Campuses “are spaces for debate, not dogma,” Greg H. Greubel, an attorney with the free-speech advocacy group Foundation for Individual Rights who represents some of the plaintiffs, said in a prepared statement.
“Americans recognize that the government cannot be an all-powerful force permitted to control every word uttered by a professor in the classroom. Today’s ruling is an important first step in ensuring that professors’ First Amendment rights are respected by the state of Florida,” he said.
Lawyers for the state university system’s Board of Governors and other education officials who are defendants in the case have maintained that the government has the authority to restrict public employees’ speech.
Walker conceded that the state “is accorded more flexibility to limit public employee speech” than private individuals’ speech.
“Nonetheless, such limitations must be both reasonable and supported by evidence of a sufficiently weighty interest to overcome the employee’s right to speak,” the judge wrote, adding that the law’s restrictions are “certainly not reasonable.”
Giving the state such control would have dire consequences, Walker wrote.
“Striking at the heart of ‘open-mindedness and critical inquiry,’ the state of Florida has taken over the ‘marketplace of ideas’ to suppress disfavored viewpoints and limit where professors may shine their light on eight specific ideas. And defendants’ argument permits zero restraint on the state of Florida’s power to expand its limitation on viewpoints to any idea it chooses,” he added.
During oral arguments last month, Charles Cooper, an attorney for the state, told Walker that the concepts targeted in the law, formally called the “Individual Freedom Act,” are “racially discriminatory and repugnant.”
“We are not going to permit” those concepts to be espoused by instructors “in our classrooms, on our time … accepting our paychecks,” Cooper argued on Oct. 13.
Walker made several references to the author George Orwell in Thursday’s ruling, using a quote from “1984” to open his opinion.
“’It was a bright cold day in April, and the clocks were striking thirteen,’ and the powers in charge of Florida’s public university system have declared the state has unfettered authority to muzzle its professors in the name of ‘freedom,’” Walker wrote.
The state “lays the cornerstone of its own Ministry of Truth under the guise of the Individual Freedom Act, declaring which viewpoints shall be orthodox and which shall be verboten in its university classrooms,” he also wrote.

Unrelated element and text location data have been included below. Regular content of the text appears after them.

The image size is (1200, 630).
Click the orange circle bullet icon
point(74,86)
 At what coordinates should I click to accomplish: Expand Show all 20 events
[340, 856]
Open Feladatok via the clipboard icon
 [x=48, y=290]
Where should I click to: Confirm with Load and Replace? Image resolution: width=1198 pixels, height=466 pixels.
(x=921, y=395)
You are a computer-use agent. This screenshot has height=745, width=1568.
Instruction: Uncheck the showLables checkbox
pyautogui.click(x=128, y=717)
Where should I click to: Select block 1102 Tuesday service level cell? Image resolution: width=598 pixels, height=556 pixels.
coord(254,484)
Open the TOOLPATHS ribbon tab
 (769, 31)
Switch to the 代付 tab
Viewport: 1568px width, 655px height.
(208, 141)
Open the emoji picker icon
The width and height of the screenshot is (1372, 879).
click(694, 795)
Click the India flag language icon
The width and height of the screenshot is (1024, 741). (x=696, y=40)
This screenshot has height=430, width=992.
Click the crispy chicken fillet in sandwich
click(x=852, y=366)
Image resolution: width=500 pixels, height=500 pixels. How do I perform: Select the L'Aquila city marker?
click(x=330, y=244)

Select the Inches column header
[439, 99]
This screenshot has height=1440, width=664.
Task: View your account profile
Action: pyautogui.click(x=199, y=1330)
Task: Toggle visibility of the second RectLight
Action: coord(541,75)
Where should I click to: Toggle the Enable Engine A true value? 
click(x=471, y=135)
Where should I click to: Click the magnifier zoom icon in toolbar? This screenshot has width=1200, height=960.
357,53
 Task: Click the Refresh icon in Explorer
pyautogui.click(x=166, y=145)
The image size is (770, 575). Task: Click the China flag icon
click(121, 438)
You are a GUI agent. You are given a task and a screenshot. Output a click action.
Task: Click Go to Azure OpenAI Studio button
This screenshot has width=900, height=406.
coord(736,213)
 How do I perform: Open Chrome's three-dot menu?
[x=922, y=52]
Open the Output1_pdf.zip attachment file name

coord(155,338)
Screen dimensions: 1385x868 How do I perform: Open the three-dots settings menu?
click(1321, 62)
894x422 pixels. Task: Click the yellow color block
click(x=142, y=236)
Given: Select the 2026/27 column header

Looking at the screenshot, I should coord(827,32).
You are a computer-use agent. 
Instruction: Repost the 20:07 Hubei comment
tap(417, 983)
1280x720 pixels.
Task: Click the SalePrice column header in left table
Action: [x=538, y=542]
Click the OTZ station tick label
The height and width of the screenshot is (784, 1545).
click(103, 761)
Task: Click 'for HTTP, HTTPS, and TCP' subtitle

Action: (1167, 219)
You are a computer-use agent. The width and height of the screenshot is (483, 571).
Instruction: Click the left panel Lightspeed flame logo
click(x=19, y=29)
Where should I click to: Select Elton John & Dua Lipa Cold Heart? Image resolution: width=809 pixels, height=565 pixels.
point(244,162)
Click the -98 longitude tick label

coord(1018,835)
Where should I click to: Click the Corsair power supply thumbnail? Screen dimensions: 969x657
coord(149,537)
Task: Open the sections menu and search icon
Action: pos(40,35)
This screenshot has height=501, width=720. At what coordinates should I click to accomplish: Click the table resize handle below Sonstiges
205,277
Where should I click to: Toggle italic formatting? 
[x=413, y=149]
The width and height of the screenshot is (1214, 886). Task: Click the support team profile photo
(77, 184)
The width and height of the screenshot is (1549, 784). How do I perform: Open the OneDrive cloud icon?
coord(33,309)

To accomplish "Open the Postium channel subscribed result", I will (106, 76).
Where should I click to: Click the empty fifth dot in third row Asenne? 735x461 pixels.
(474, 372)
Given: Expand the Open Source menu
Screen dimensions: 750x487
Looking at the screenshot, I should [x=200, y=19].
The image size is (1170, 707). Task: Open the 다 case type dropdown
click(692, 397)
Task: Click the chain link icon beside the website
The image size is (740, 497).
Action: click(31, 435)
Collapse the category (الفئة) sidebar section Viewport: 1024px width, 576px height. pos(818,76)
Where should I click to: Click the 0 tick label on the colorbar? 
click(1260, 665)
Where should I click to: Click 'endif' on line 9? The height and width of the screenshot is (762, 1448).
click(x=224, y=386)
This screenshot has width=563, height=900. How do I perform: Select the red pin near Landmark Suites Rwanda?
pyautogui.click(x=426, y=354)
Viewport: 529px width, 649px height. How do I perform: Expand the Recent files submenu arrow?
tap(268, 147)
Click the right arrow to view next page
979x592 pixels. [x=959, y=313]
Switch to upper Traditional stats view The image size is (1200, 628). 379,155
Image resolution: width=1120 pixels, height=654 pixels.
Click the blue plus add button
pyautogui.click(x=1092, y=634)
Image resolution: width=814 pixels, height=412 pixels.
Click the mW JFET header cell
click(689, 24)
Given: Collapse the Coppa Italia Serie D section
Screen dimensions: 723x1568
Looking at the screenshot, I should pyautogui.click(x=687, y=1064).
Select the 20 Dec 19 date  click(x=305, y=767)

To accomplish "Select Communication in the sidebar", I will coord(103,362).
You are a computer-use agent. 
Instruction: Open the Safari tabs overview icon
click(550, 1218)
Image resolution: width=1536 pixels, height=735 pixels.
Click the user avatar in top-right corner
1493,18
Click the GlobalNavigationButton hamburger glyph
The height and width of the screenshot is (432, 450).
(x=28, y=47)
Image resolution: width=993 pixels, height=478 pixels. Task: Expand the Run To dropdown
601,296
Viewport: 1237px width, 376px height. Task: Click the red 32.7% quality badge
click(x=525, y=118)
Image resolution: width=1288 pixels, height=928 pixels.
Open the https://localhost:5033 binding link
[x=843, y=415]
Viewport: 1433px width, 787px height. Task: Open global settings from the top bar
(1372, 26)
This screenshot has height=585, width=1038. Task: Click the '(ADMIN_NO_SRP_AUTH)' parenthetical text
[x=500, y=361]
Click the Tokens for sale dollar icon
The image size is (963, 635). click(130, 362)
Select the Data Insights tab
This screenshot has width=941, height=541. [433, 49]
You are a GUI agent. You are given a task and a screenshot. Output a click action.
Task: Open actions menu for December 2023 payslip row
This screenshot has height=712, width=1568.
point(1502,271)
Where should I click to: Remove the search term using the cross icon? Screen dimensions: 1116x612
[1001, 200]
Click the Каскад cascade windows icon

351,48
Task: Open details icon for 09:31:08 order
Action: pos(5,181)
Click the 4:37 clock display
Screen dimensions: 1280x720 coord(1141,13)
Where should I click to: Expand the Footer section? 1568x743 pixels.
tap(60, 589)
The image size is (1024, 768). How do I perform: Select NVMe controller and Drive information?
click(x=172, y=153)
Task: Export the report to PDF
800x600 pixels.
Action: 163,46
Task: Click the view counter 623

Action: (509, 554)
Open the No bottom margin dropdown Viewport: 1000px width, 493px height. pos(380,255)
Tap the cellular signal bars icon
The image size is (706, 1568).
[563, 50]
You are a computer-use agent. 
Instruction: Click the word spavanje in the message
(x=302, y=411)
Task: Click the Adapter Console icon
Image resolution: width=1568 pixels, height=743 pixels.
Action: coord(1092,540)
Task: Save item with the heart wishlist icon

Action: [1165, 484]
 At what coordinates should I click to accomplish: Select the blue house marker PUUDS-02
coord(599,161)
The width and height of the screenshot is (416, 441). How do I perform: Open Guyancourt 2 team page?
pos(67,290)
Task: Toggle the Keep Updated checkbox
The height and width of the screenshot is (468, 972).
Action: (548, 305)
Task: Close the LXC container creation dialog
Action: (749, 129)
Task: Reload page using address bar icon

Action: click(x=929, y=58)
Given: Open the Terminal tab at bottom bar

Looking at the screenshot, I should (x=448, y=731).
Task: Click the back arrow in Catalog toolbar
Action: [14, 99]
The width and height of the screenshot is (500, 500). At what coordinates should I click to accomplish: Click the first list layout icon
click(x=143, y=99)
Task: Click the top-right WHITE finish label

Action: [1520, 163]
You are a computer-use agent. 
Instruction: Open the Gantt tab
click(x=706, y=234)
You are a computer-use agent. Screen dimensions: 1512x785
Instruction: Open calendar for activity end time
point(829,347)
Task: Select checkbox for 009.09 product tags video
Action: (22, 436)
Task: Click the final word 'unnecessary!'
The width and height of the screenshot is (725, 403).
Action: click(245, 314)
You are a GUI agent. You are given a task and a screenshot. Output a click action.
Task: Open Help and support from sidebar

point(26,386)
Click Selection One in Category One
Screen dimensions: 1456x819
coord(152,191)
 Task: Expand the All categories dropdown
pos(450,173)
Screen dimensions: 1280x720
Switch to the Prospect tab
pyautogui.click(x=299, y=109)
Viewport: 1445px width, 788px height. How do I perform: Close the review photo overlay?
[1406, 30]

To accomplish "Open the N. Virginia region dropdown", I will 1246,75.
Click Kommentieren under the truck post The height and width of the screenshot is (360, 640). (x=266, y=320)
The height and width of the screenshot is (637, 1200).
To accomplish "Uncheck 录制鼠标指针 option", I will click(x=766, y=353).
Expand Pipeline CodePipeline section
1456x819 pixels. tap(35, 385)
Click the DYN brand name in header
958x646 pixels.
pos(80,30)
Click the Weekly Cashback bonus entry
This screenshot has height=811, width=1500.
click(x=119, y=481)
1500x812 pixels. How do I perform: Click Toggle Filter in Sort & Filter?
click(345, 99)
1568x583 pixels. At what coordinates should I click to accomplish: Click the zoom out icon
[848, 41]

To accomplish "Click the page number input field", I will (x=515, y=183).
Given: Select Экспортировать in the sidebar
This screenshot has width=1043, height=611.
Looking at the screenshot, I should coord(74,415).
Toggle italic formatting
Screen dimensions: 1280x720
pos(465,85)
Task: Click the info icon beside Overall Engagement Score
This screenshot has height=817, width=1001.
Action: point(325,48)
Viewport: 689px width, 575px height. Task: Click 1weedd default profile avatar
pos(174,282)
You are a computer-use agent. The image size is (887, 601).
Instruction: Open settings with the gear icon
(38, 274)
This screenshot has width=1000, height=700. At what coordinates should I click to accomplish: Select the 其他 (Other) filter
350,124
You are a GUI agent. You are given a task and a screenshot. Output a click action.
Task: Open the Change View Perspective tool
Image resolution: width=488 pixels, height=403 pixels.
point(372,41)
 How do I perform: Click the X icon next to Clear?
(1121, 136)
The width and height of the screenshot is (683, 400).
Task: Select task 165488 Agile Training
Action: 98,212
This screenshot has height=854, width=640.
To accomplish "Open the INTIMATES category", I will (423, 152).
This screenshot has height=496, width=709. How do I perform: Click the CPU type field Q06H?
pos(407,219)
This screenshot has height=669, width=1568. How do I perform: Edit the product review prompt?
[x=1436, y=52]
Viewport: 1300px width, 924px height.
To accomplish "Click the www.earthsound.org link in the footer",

The law, for example, would deem instruction discriminatory if it “compels” students to believe that they “must feel guilt, anguish, or other forms of psychological distress because of actions, in which the person played no part,” committed in the past by members of the same race or sex.
But Walker warned that “both robust intellectual inquiry and democracy require light to thrive.”
“Our professors are critical to a healthy democracy, and the state of Florida’s decision to choose which viewpoints are worthy of illumination and which must remain in the shadows has implications for us all,” Walker wrote. “If our ‘priests of democracy’ are not allowed to shed light on challenging ideas, then democracy will die in darkness. But the First Amendment does not permit the state of Florida to muzzle its university professors, impose its own orthodoxy of viewpoints, and cast us all into the dark.”
Walker’s ruling came two months after he issued an injunction in a separate lawsuit challenging a portion of the law that places restrictions on how race-related issues can be addressed in workforce training. DeSantis and Attorney General Ashley Moody have asked the Atlanta-based 11th U.S. Circuit Court of Appeals to toss out the injunction.